• [DATA SUPPLIED]

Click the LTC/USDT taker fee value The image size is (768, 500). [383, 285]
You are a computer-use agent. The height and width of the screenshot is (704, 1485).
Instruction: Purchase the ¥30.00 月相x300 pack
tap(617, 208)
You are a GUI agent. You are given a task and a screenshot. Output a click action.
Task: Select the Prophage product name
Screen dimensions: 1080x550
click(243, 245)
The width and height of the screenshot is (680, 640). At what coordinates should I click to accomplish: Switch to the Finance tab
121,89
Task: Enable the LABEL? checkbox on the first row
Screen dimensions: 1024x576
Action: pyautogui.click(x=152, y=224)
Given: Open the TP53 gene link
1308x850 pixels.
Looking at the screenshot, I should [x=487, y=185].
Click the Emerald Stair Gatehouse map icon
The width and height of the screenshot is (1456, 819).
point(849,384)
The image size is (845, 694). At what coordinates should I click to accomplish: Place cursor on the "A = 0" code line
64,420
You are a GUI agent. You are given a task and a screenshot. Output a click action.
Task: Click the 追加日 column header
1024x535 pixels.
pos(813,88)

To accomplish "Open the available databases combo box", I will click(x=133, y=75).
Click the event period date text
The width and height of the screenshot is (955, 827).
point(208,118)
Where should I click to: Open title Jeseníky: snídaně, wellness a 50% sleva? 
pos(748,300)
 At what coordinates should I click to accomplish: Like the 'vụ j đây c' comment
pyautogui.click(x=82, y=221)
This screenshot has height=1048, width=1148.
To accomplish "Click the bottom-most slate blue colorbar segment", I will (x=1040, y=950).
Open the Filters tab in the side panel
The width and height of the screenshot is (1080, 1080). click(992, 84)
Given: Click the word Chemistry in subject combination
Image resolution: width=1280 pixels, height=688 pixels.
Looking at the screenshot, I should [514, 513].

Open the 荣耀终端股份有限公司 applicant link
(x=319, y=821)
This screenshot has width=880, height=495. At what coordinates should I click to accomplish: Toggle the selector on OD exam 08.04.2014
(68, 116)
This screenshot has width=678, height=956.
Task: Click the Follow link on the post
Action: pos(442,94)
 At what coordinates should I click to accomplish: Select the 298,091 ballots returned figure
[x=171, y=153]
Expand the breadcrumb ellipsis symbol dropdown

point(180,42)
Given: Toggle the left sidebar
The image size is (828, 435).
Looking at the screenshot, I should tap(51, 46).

• [TASK ITEM] Reading the records above, count the lines that include "will" and say only how many.

• [OUTPUT OF THE EXERCISE] 2